### Set task a
Render as a JSON list of strings the records starting with the line that contains "Given: Click the BNB coin icon" and going on through the end of the records, one string for each line, with blank lines omitted. Leave the pictures out of the output.

On Fri, 2004-09-10 at 01:50, Raymond Hettinger wrote:
Well, if I want to get other work done... :)
Cool!
It also makes it more difficult to document. IOW, right now the PEP and the documentation say that the first non-identifier character terminates the placeholder. How would you word the rules with your change?
My only problem with that is the interference that the 'mapping' argument presents. IOW, kwds can't contain 'mapping'. We could solve that in a couple of ways: 1. ignore the problem and tell people not to do that 2. change 'mapping' to something less likely to collide, such as '_mapping' or '__mapping__', and then see #1. 3. get rid of the mapping altogether and only have kwds. This would change the non-keyword invocation from mytemplate.substitute(mymapping) to mytemplate.substitute(**mymapping) A bit uglier and harder to document. Note that there's also a potential collision on 'self'. -Barry

"""Placeholders must be a valid Python identifier (containing only ASCII alphanumeric characters and an underscore). If an unbraced identifier ends with a non-ASCII alphanumeric character, such as the latin letter n with tilde in $mañana, then a ValueError is raised for the specious identifier.

### Set task b
Summarize the message in three sentences.

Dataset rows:
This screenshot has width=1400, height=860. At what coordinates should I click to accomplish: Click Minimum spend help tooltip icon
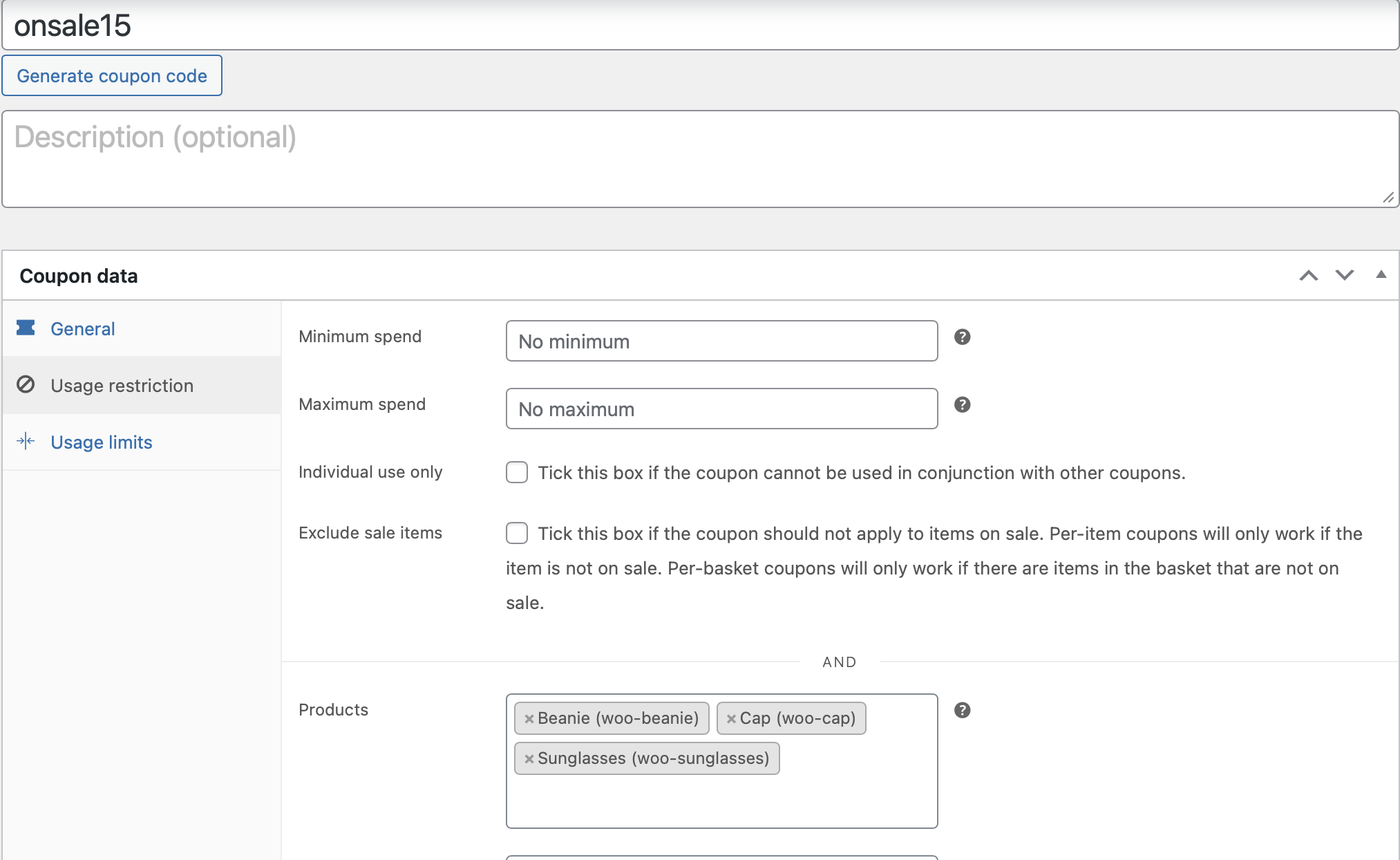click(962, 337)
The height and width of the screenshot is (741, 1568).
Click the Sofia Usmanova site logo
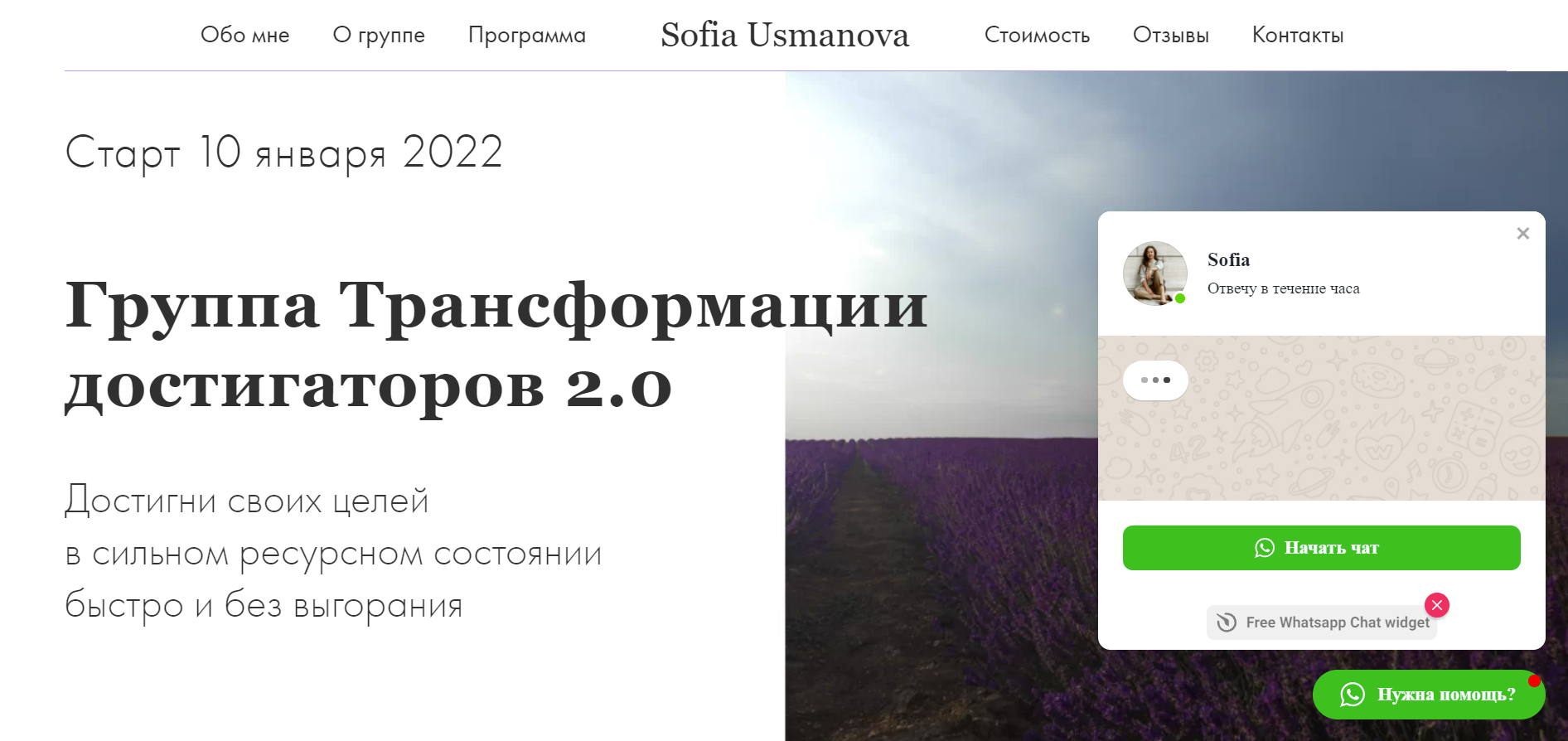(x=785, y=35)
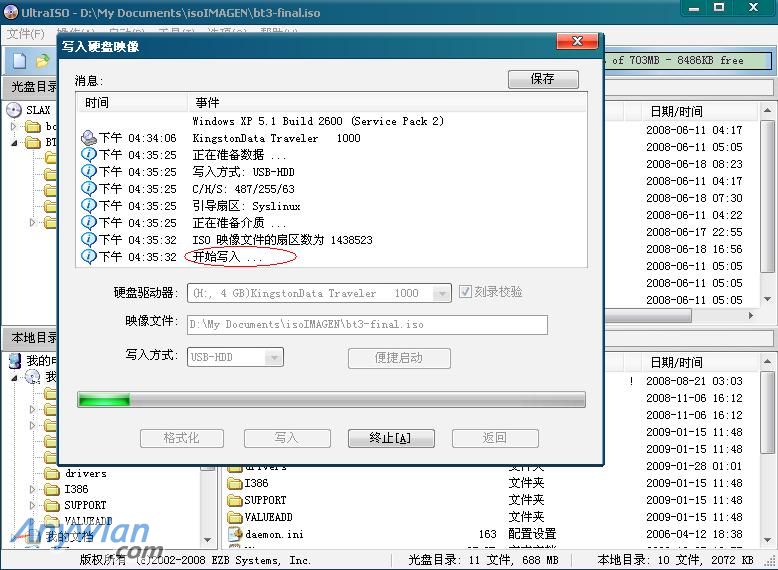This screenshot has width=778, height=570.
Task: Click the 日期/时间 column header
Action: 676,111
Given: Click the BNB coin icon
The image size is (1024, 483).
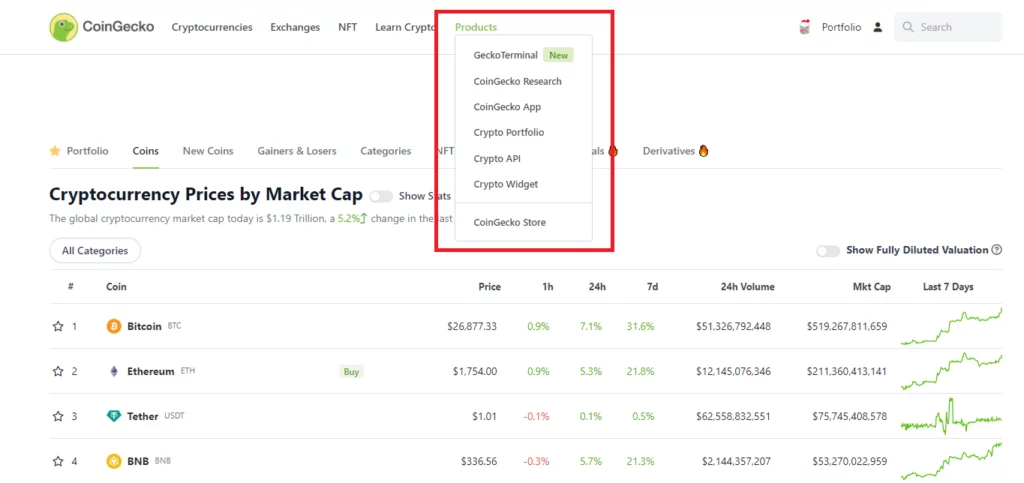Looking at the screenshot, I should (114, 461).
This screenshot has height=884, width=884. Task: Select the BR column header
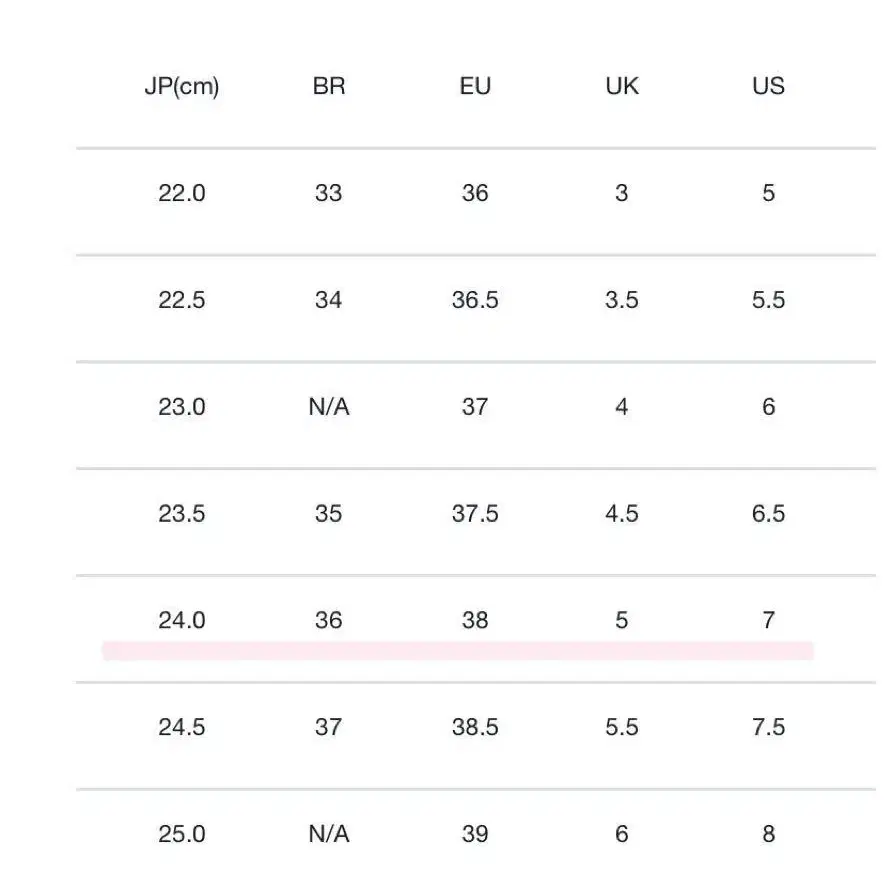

### Right answer a
[
  "Given: Click the BNB coin icon",
  "The image size is (1024, 483).",
  "Looking at the screenshot, I should (114, 461).",
  "This screenshot has height=884, width=884. Task: Select the BR column header"
]

### Right answer b
The writer argues that the proposed change would make the placeholder rules harder to document, since the PEP and documentation currently state that the first non-identifier character terminates a placeholder. He notes that the 'mapping' argument prevents keyword arguments from using that name, and he offers three remedies: ignore the problem, rename the argument to something like '_mapping' or '__mapping__', or drop it so that only keyword arguments remain, as in mytemplate.substitute(**mymapping). He also points out a possible collision on 'self', and the quoted wording requires placeholders to be valid Python identifiers, with a ValueError raised when an unbraced identifier ends with a non-ASCII alphanumeric character.